John Basilone beats off Japanese on Guadalcanal

Some idea of conditions on Guadalcanal – a USMC image of one of their supply routes on the island.

FIELD TELEPHONE, still in working order after being hit by a shell fragment when a Japanese “knee-mortar” shell landed six feet away. In the absence of reliable radio communications, wire communications were heavily relied upon. The EE–8 field telephone and the sound-powered telephone were used for long and short distances, respectively.

There were pivotal battles in several places this week. On the 23rd, just as the British attacked at El Alamein, the Germans launched another ‘final assault’ at Stalingrad. On the other side of the world at Guadalcanal the Japanese were determined to evict the the US Marines from their positions around Henderson Field.

After yet another tropical downpour Sergeant John Basilone was sitting in the mud of the defensive perimeter. He was given a whispered warning over the radio that a Japanese assault force had been spotted approaching his position. His fifteen man squad found themselves at the brunt of an attack by around three thousand Japanese infantry. They were trying to overcome the U.S. Marines position by sheer weight of numbers. They almost succeeded.

Sergeant John Basilone, awarded the Medal of Honor for his determined stand on Guadalcanal.

John Basilone was to be awarded the Congressional Medal of Honor for his actions that night:

For extraordinary heroism and conspicuous gallantry in action against enemy Japanese forces, above and beyond the call of duty, while serving with the 1st Battalion, 7th Marines, 1st Marine Division in the Lunga Area, Guadalcanal, Solomon Islands, on 24 and 25 October 1942.

While the enemy was hammering at the Marines’ defensive positions, Sgt. Basilone, in charge of 2 sections of heavy machine guns, fought valiantly to check the savage and determined assault. In a fierce frontal attack with the Japanese blasting his guns with grenades and mortar fire, one of Sgt. Basilone’s sections, with its gun crews, was put out of action, leaving only 2 men able to carry on.

Moving an extra gun into position, he placed it in action, then, under continual fire, repaired another and personally manned it, gallantly holding his line until replacements arrived.

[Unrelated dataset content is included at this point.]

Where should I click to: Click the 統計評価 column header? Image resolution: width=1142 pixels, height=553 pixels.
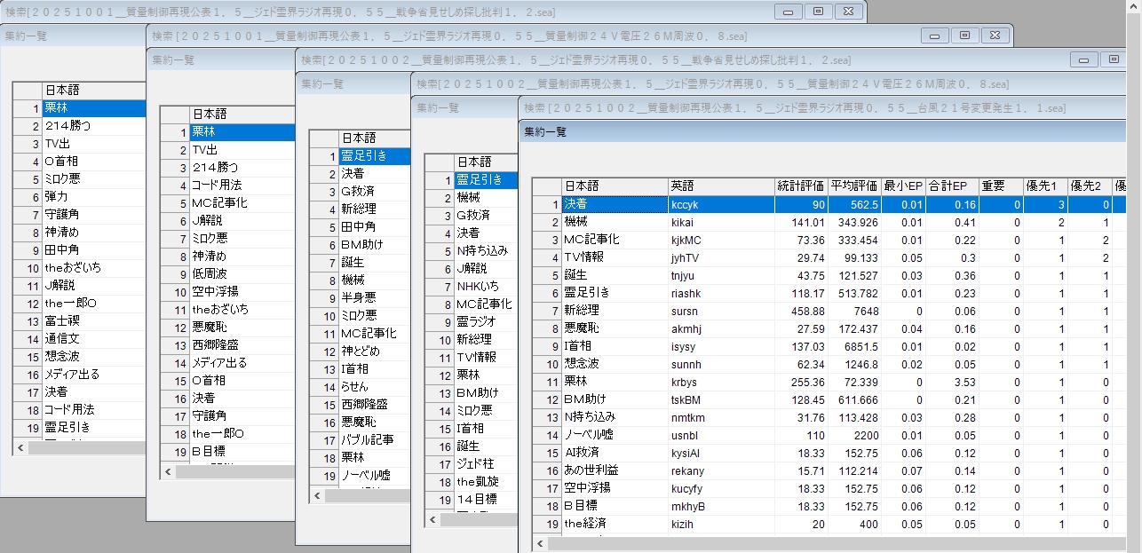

A little later, with ammunition critically low and the supply lines cut off, Sgt. Basilone, at great risk of his life and in the face of continued enemy attack, battled his way through hostile lines with urgently needed shells for his gunners, thereby contributing in large measure to the virtual annihilation of a Japanese regiment. His great personal valor and courageous initiative were in keeping with the highest traditions of the U.S. Naval Service.

John Basilone was to become a feted American hero when he returned to the USA for a publicity tour to promote war bonds. It was not a role he welcomed and he returned to the Marines to take part in the invasion of Iwo Jima in 1945. He was killed in the early hours of that action. Uniquely he was awarded the Navy Cross for his heroism at Iwo Jima in addition to the Medal of Honor won at Guadalcanal.

SURVIVORS OF THE SS PRESIDENT COOLIDGE. This transport struck an Allied mine in Pallikula Bay. Espiritu Santo Island, 26 October 1942. Of the 4,000 troops aboard, only two men were lost; however, vitally needed equipment and stores went to the bottom with the ship.

FLYING FORTRESS ON A SORTIE over Japanese installations on Gizo Island in October 1942. Smoke from bomb strikes can be seen in the background. This raid was part of a series of air attacks on the enemy during the fight for Guadalcanal. Most of the B–17’s came from Espiritu Santo, New Hebrides. (Boeing Flying Fortress heavy bomber B–17.)